Posted Feb 16, 2003 10:29 UTC (Sun) by Peter (guest, #1127) [Link]

I thought that /dev/urandom was just as good as /dev/random unless someone has figured out how to break SHA-1?

If you're not feeding new entropy into your pool, SHA-1 is just as predictable as any other PRNG. Breaking SHA-1 would be necessary if you wanted to re-derive the raw PRNG input, but that's not particularly useful in this context.

I agree with you, though, that this doesn't appear to be very serious. In this case the random numbers are being used to produce a cookie for X11 authentication. Unless I'm missing something, this cookie can be sent in plaintext over the net - so the relative strength of /dev/urandom is most likely the least of your worries.

What's the problem?

Posted Feb 16, 2003 23:43 UTC (Sun) by Ross (subscriber, #4065) [Link]

I had read differently on the lkml a few years back. It was stated (IIRC) that /dev/urandom was safe on systems which had very little (or no) entropy gathered as long as:
1) the initial entropy pool contents were unknown to the attacker
2) SHA-1 could not be reversed

I don't see any flaws in the reasoning, but then again I'm not a cryptographer :)

Pseudo-random number generators are often weak cryptographically, but the only inherent weakness is that knowing the internal state at any point in the past will allow you to predict the output at any point in the future (assuming no re-seeding is performed).

Using /dev/random is probably better for generating keys out of paranoia. It is of course possible that someone will find a weakness in SHA.

What's the problem?

Posted Feb 19, 2003 8:28 UTC (Wed) by Peter (guest, #1127) [Link]

Well, on a scale of people who know anything about cryptographic PRNGs, I rate quite low. (:

I had read differently on the lkml a few years back. It was stated (IIRC) that /dev/urandom was safe on systems which had very little (or no) entropy gathered, so long as:
1) the initial entropy pool contents were unknown to the attacker
2) SHA-1 could not be reversed
I don't see any flaws in the reasoning, but then again I'm not a cryptographer :)

Ditto, squared. It sounds good anyway.

• **Extracted records**:
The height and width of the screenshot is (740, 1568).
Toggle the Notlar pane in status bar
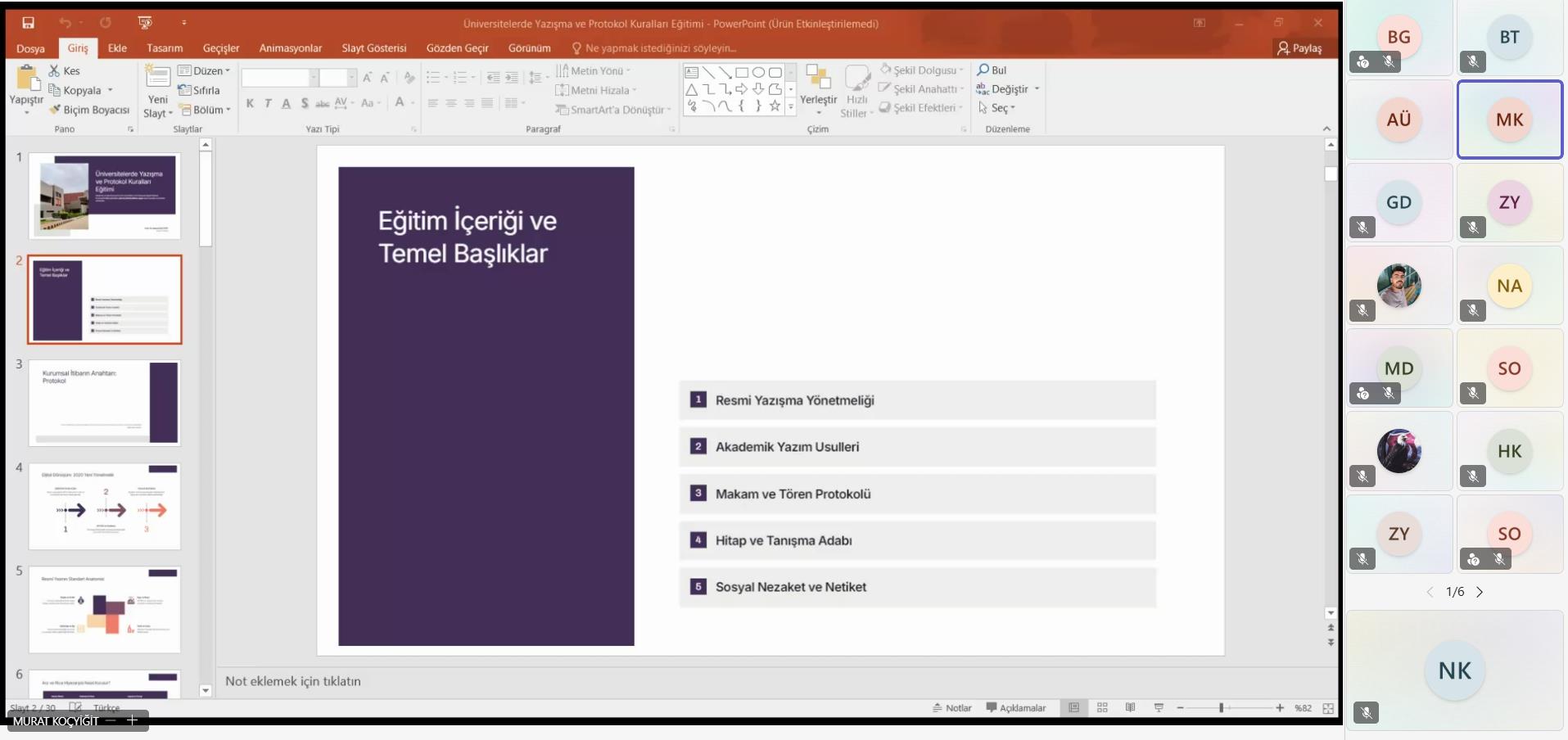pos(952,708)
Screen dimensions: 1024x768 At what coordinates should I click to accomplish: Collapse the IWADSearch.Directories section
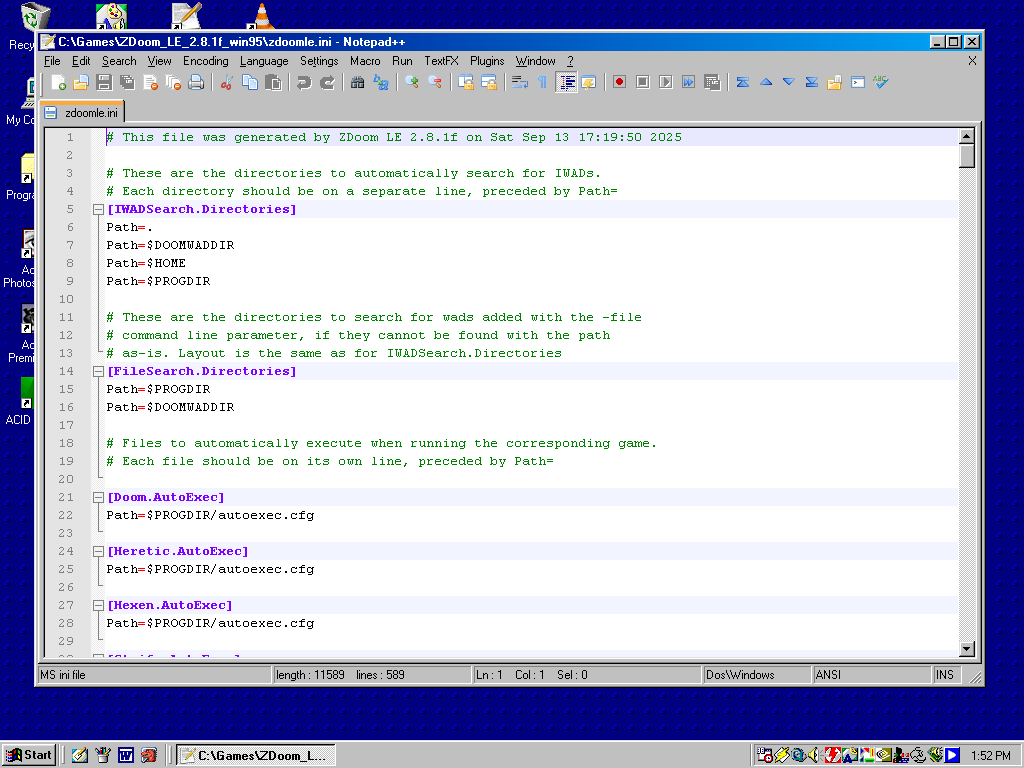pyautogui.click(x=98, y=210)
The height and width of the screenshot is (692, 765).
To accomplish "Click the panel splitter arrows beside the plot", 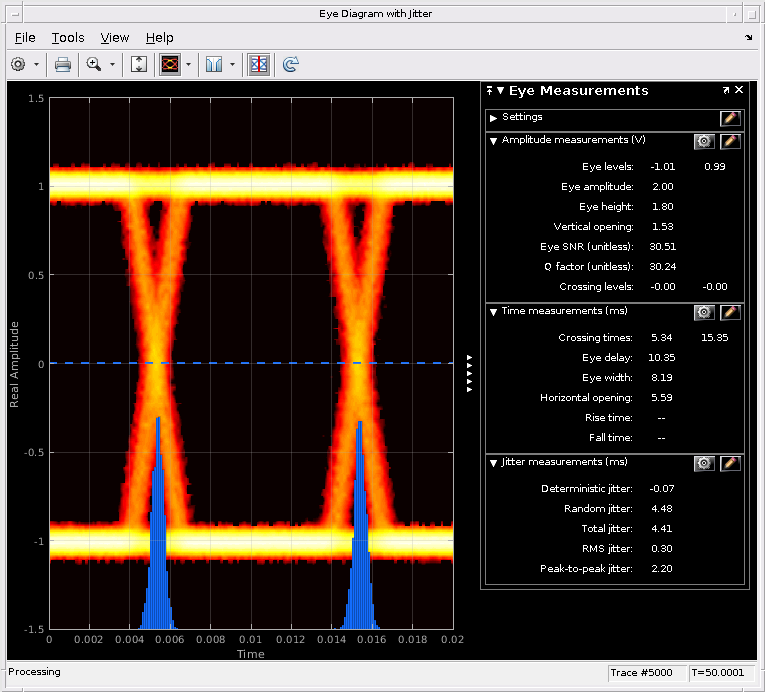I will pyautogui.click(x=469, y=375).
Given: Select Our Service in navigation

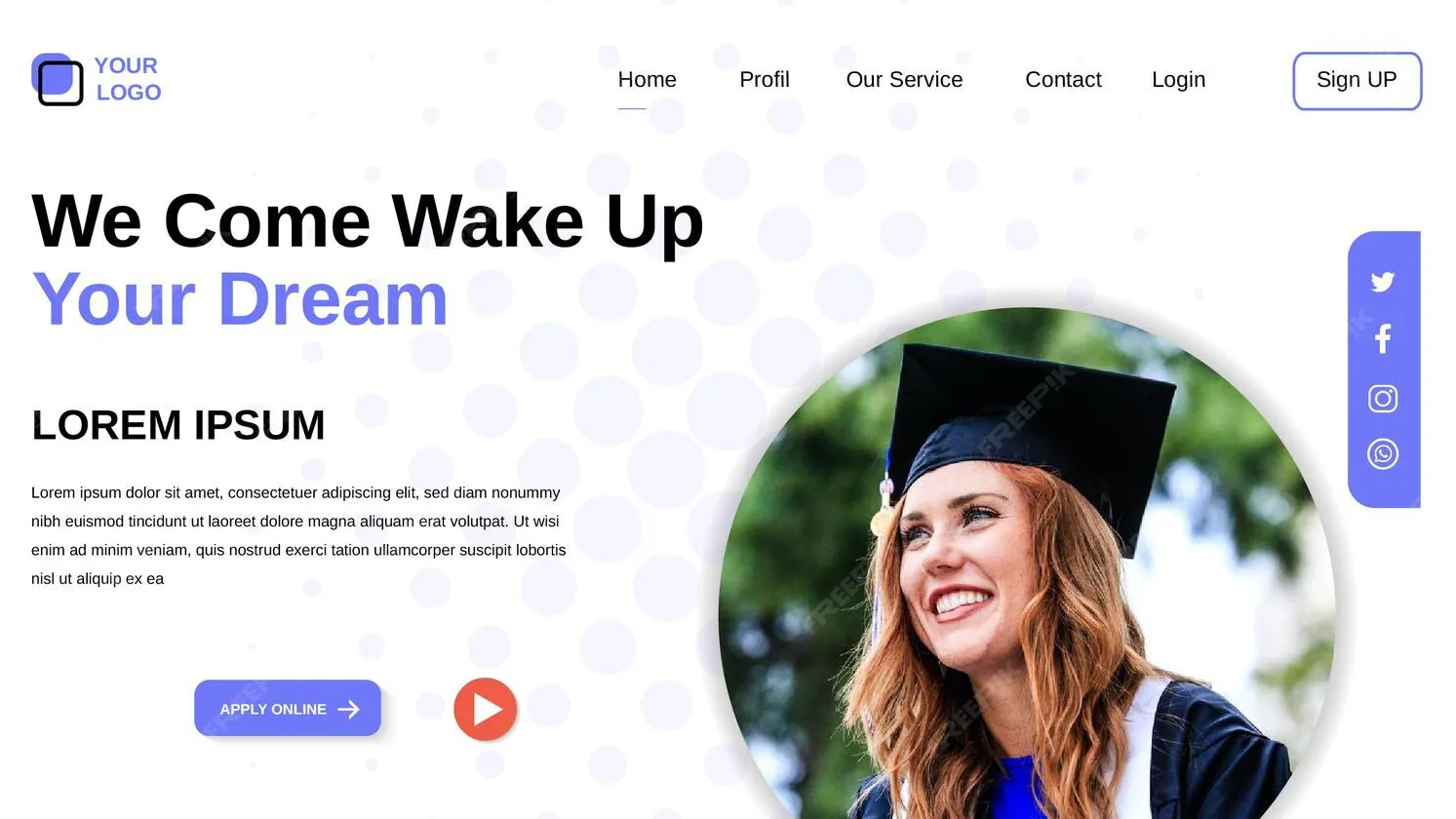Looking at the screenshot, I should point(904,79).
--
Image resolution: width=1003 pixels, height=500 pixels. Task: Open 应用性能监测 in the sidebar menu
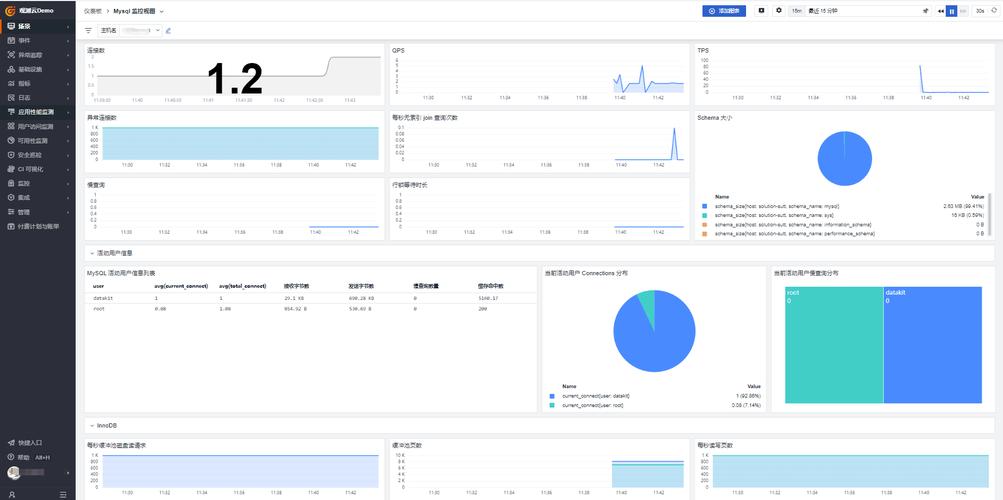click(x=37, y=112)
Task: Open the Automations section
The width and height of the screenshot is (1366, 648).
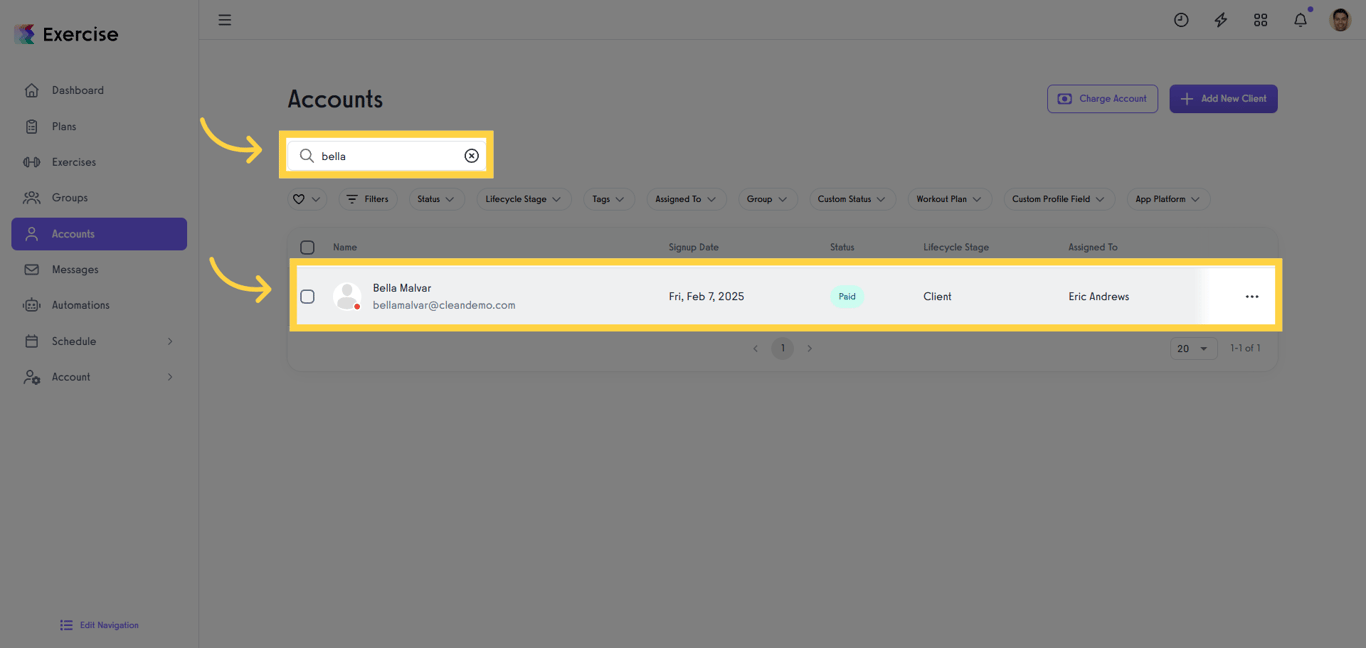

• **Problems and tasks**:
1: Could you sum up the discussion about /dev/urandom in two sentences?
2: Can you convert the entries between the lines holding "Task: Open the Automations section" and "The width and", inclusive, into a JSON list of strings, one per line, with blank lines left out?

• **Solutions to the tasks**:
1: The discussion notes that without new entropy SHA-1 is as predictable as any other PRNG, and that the issue seems minor because the random numbers produce an X11 authentication cookie that may be sent in plaintext anyway. It also recalls an lkml claim that /dev/urandom is safe with little or no entropy as long as the initial pool contents are unknown to the attacker and SHA-1 cannot be reversed, while suggesting /dev/random is probably better for generating keys.

2:
[
  "Task: Open the Automations section",
  "The width and height of the screenshot is (1366, 648)."
]